Scan the records below for the line with "Task: Click the Multisim 9 wizard title bar" and the line with "Task: Click the round folder icon button". Repeat those two lines and every line between them exactly, and nothing else.

━━━ Material for this task ━━━

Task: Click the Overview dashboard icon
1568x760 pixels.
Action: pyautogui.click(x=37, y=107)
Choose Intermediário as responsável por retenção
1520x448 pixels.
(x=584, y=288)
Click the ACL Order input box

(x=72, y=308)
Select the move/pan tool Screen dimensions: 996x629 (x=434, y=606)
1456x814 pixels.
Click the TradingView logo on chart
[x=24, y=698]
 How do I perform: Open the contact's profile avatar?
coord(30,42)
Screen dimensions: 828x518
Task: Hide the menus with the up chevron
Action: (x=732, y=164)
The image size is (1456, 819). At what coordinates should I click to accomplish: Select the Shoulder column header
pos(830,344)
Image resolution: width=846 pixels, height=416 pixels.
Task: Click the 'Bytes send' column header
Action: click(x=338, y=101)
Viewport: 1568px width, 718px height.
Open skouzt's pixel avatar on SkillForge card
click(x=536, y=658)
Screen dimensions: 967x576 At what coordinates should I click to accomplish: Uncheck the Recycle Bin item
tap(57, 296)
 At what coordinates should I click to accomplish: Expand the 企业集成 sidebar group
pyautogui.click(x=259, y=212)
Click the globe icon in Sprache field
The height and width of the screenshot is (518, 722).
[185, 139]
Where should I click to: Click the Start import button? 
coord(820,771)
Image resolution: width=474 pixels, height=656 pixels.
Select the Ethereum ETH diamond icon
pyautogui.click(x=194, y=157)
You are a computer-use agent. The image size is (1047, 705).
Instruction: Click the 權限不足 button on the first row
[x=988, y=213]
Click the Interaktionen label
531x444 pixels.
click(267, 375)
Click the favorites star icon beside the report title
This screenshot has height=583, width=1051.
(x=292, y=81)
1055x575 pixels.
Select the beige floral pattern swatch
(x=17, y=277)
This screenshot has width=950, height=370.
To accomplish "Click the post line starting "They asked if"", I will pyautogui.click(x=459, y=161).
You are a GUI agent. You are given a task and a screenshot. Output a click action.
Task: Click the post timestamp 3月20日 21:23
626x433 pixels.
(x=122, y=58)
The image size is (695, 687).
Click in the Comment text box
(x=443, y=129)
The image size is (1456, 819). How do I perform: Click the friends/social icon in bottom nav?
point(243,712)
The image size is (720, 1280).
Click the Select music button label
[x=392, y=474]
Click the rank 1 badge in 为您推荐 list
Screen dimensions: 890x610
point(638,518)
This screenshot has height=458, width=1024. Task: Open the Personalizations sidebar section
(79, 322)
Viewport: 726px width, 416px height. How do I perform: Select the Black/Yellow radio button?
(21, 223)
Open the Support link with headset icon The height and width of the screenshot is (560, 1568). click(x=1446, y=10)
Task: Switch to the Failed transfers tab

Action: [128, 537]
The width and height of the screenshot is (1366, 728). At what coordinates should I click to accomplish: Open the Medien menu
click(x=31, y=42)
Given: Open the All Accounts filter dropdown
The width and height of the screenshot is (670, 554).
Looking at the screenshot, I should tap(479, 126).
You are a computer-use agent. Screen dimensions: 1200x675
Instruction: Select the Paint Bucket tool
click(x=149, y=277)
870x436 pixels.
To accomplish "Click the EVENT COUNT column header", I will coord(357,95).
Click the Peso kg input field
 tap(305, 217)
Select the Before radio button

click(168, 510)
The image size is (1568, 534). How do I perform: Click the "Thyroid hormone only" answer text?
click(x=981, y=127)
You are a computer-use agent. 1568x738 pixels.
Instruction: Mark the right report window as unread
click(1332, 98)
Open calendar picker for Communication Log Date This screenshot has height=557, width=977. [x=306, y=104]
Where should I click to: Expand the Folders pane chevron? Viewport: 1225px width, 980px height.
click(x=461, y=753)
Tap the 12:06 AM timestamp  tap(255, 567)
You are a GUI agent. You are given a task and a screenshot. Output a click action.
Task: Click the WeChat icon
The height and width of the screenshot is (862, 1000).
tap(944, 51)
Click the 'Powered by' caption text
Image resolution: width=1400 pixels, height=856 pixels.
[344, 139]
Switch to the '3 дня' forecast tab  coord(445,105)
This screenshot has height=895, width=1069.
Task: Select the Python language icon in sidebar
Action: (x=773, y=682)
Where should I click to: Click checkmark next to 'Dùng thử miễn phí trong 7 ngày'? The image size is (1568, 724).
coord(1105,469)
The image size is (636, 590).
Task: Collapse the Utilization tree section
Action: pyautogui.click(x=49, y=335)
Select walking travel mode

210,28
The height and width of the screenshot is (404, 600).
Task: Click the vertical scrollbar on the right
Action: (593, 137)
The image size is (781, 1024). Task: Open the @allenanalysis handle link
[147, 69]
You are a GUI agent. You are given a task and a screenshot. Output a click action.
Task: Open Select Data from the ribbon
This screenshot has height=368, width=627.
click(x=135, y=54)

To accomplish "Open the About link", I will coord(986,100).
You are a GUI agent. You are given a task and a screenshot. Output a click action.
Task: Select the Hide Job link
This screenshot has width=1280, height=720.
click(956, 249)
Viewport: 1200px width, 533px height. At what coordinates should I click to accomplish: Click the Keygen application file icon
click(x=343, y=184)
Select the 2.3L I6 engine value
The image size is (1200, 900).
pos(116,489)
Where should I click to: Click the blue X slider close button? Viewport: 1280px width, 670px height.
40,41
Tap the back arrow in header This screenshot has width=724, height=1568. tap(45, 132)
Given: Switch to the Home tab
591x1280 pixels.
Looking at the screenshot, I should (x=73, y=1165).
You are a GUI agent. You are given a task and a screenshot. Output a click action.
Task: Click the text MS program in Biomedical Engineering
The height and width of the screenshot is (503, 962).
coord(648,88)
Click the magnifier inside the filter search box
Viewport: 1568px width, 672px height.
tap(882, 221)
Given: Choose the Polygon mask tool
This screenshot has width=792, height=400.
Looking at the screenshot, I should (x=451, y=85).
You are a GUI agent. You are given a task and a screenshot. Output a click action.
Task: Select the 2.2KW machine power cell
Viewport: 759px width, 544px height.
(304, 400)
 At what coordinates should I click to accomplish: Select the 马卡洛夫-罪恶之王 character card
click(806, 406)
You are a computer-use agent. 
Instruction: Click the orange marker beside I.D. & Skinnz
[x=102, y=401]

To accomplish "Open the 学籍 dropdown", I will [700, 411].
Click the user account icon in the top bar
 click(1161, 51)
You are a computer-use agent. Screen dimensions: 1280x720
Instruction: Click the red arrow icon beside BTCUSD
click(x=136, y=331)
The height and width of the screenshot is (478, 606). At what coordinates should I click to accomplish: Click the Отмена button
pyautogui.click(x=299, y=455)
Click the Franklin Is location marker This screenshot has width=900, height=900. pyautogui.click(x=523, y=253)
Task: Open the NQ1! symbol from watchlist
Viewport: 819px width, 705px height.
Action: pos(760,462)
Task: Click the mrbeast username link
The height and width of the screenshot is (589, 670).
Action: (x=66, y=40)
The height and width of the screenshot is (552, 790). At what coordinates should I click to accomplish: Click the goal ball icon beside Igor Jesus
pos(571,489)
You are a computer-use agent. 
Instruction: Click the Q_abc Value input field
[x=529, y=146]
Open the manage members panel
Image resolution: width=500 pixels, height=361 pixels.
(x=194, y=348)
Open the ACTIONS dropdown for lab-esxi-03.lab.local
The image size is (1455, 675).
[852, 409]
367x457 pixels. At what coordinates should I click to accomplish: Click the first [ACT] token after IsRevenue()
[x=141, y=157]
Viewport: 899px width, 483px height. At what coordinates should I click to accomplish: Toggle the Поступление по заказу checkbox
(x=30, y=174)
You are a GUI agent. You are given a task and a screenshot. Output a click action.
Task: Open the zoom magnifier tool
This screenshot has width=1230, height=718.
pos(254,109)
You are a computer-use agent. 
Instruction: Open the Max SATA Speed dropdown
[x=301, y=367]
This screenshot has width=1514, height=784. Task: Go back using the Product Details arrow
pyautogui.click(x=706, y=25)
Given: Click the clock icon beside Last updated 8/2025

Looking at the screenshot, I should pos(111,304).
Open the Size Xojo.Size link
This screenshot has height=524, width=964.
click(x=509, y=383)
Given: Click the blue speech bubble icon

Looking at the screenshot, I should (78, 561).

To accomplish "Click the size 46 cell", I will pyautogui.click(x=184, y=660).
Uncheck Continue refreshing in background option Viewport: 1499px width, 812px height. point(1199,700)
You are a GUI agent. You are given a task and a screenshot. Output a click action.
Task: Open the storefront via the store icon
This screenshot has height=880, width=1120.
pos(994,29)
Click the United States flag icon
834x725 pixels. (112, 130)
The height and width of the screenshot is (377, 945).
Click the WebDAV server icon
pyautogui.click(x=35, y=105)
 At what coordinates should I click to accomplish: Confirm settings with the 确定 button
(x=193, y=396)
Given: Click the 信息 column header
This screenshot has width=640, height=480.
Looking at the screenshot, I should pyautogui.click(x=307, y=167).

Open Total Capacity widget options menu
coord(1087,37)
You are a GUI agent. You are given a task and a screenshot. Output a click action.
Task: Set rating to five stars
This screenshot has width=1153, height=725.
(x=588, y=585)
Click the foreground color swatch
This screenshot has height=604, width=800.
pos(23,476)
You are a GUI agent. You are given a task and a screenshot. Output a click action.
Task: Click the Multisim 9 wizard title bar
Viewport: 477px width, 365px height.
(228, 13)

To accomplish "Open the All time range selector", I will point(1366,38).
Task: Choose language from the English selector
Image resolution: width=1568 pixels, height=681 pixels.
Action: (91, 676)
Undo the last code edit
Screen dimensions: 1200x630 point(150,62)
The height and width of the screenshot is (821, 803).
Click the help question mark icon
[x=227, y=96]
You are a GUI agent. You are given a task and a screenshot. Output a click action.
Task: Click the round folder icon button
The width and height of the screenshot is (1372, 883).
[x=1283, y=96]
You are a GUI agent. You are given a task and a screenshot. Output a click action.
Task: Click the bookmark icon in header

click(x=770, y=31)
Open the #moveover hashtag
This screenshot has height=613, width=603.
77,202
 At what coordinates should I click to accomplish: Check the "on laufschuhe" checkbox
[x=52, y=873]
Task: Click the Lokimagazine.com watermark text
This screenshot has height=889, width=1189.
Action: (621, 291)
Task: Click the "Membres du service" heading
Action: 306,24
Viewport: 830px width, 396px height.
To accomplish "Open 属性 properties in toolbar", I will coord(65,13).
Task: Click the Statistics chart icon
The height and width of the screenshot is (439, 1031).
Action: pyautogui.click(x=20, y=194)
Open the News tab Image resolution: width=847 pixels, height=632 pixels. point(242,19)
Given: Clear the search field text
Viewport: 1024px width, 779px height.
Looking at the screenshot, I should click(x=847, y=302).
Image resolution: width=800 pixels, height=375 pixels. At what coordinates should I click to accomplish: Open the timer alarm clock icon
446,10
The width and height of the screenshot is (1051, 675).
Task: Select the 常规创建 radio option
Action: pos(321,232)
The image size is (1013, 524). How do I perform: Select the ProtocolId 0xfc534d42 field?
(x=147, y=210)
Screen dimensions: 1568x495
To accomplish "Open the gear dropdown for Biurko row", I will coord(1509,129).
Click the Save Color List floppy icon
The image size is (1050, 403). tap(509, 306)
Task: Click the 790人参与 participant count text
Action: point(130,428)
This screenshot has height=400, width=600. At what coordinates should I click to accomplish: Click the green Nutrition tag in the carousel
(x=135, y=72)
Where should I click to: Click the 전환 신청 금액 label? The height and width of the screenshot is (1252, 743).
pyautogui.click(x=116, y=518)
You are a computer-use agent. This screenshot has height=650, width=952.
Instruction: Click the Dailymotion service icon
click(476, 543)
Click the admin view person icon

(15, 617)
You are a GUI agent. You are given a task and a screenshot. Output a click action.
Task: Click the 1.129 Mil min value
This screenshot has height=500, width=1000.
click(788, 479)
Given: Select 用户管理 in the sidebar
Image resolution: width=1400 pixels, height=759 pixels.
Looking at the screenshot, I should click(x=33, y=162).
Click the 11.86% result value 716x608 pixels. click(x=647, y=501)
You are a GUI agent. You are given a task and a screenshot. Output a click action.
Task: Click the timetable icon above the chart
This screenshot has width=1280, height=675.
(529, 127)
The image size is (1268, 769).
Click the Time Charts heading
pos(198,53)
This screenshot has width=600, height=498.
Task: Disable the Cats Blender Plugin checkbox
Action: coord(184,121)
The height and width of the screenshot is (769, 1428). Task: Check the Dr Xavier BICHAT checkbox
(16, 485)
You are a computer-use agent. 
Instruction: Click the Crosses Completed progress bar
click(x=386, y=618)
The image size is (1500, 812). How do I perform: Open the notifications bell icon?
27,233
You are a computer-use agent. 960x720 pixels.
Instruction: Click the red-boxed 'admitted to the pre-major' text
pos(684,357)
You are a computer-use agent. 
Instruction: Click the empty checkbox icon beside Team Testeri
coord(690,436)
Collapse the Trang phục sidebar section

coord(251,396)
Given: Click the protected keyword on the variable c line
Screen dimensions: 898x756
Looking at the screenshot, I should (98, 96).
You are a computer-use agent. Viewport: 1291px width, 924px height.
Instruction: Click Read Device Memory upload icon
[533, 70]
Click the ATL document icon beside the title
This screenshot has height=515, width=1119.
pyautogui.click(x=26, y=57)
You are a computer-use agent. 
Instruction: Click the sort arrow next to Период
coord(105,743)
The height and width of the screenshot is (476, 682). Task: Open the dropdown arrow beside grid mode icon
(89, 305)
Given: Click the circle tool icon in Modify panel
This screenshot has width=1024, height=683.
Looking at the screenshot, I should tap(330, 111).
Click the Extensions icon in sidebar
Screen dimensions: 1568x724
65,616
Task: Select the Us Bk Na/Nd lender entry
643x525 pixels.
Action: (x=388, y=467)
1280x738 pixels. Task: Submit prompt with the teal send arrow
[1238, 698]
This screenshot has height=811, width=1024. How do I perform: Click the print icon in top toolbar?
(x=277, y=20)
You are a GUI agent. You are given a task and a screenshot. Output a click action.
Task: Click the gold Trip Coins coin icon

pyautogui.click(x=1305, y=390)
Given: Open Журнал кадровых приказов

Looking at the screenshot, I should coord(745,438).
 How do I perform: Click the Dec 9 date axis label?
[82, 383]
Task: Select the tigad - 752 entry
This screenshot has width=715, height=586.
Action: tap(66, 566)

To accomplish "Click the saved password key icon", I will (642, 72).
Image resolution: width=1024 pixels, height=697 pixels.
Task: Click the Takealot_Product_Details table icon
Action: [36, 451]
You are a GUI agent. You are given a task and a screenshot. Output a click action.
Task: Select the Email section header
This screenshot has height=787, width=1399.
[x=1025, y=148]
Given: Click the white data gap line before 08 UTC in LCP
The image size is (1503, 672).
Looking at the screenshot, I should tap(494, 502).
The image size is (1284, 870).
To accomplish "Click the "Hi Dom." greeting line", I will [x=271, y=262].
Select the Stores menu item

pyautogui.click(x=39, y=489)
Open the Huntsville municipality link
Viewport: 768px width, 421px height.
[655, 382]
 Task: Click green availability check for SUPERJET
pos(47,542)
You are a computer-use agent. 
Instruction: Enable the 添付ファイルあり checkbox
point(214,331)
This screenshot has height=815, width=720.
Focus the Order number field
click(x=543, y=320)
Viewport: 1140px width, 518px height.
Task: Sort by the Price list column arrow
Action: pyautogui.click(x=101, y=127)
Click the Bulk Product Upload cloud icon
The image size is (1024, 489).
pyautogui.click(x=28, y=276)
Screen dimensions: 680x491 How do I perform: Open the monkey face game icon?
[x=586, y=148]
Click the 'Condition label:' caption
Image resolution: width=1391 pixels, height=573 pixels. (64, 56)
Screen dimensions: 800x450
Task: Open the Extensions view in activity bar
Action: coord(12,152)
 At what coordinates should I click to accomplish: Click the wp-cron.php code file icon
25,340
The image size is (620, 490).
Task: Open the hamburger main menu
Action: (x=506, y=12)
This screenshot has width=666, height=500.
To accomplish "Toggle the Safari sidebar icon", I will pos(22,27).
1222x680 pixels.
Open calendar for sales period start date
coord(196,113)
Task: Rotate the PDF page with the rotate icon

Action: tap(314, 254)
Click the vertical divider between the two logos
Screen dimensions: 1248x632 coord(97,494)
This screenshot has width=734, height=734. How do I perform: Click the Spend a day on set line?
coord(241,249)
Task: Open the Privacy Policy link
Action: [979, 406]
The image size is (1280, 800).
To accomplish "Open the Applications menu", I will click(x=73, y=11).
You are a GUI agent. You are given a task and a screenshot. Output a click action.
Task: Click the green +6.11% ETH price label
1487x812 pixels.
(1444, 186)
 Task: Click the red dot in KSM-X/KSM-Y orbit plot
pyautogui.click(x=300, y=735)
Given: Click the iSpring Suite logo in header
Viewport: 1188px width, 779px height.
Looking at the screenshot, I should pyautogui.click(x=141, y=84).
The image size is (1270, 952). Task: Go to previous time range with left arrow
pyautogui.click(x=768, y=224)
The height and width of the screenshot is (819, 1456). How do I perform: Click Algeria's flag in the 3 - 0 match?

━━━

#### Exercise response:
Task: Click the Multisim 9 wizard title bar
Viewport: 477px width, 365px height.
(228, 13)

To accomplish "Open the All time range selector", I will point(1366,38).
Task: Choose language from the English selector
Image resolution: width=1568 pixels, height=681 pixels.
Action: (91, 676)
Undo the last code edit
Screen dimensions: 1200x630 point(150,62)
The height and width of the screenshot is (821, 803).
Click the help question mark icon
[x=227, y=96]
You are a GUI agent. You are given a task and a screenshot. Output a click action.
Task: Click the round folder icon button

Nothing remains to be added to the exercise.